Zeng Lin and Coauthors Robert Sweet from Lakehead University and Paul Anisef from York University examine the transitions from school to work for university students who have chosen liberal arts or vocational education in Canada.
The theoretical perspective employed in developing a model for labor market outcomes to university graduates relates to the work of Beck who argues that we now live in a "risk society" where school-work transitions are no longer linear. Transitions to work are more uncertain than in the past. In this study, the success of graduates school-to-work transitions are interpreted based on both structural (e.g., SES) and individual features (e.g., personal efforts). Within this framework of 'structured individualism', the balance between personal and structural influences on career building is explored. While considerable research has been conducted in Europe on the individualization hypothesis, there have been relatively few applications to American post-secondary education, especially in relationship to the debate of liberal arts or vocational education in higher learning.

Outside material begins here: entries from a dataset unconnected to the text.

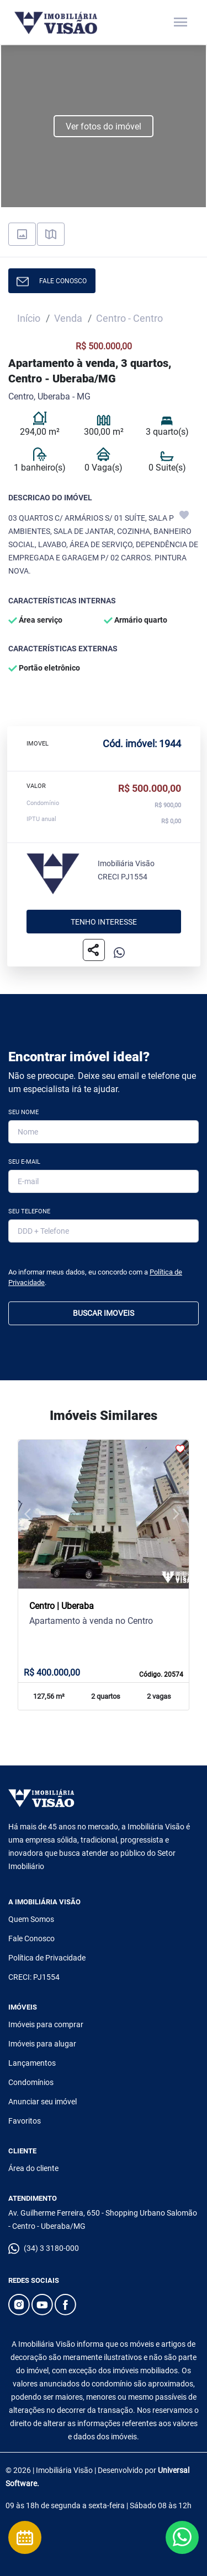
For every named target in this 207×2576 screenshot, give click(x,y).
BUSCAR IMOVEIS (103, 1313)
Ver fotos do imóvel (103, 126)
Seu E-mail (24, 1161)
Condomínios (31, 2082)
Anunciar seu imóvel (42, 2101)
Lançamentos (32, 2063)
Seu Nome (23, 1112)
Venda (68, 318)
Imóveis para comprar (45, 2024)
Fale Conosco (31, 1938)
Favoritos (24, 2120)
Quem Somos (31, 1919)
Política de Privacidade (47, 1957)
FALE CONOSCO (52, 282)
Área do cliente (33, 2168)
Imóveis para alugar (42, 2043)
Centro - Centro (129, 318)
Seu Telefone (29, 1211)
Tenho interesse (104, 921)
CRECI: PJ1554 (34, 1977)
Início (28, 318)
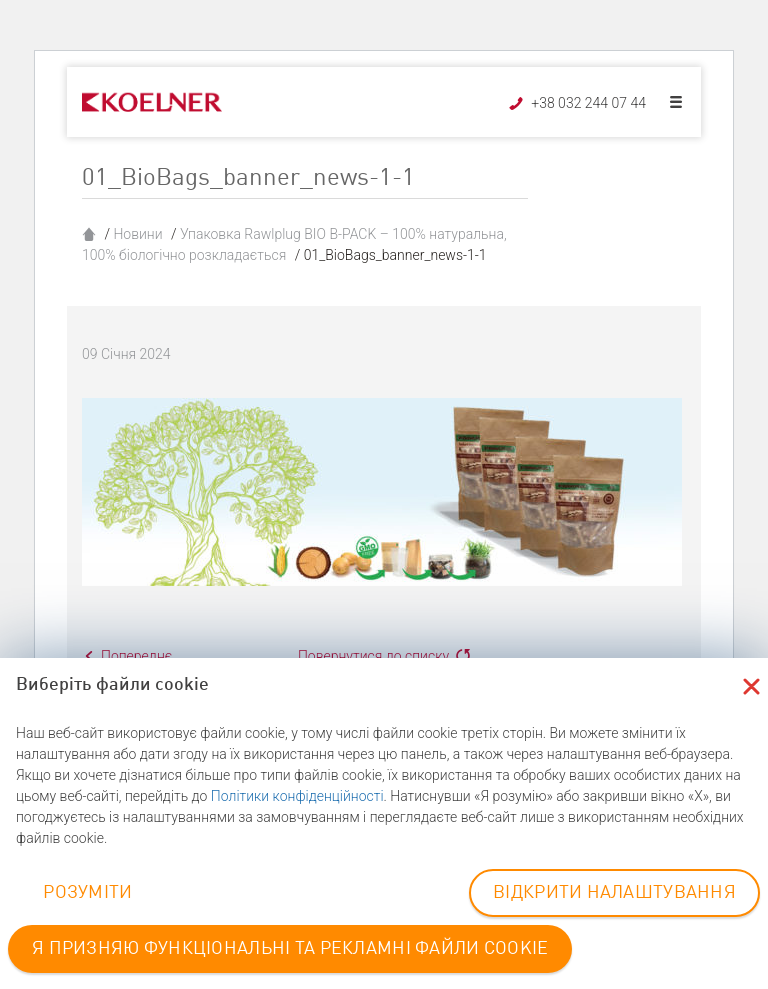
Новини (137, 234)
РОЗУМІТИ (87, 893)
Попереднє (136, 656)
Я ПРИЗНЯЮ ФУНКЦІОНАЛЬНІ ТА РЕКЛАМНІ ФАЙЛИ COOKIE (290, 949)
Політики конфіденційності (297, 796)
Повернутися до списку (373, 656)
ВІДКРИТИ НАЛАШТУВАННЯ (614, 893)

Data for this study come from the National Graduate Survey, a nationally representative survey in Canada. Factor analyses were used to examine two major dependent variables: labor market outcomes and employability skills. These two dependent variables were separately regressed (linear regression) on gender, SES, age, ethnicity and fields of study. The research shows clear evidence that the labor market favors vocational over liberal arts graduates with regard to employment status, income, job security and continuity, and job satisfaction. In all instances, vocational graduates enjoy significantly greater labor market returns than liberal arts education graduates. However, what we found was a surprising lack of difference between liberal arts and vocational graduates in their employability skills (e.g., writing, speaking, decision-making, critical thinking and cooperative working). Employers were nevertheless more likely to utilize employability skills from vocational rather than liberal arts graduates. The equal employability skills and unequal labor market outcomes challenge the core values of higher learning.
The editor of Higher Education Policy describes that the research touches one of core issues of higher education in North America, which is closely related to the tension between liberal and vocational education. The similar employability skills and different labor market outcomes reflect a biased cultural orientation against a broad knowledge-based higher education. The research results call for an embedded liberal arts education, which reconciles liberal arts and vocational education in the stage of mass postsecondary education. The new proposed policy will make relatively equal returns between liberal arts and vocational graduates, which will eventually make higher education more sustainable and healthy in Canada.
Beck, U. (1992). Risk Society: Towards a New Modernity. London: Sage Publication.
Lin, Z., Sweet, R., Anisef, P. (2003). Consequences and Policy Implications for University Students Who Have Chosen Liberal or Vocational Education in Canada: Labor Market Outcomes and Employability Skills. Higher Education Policy, 2003, Vol. 16, pp 55-85.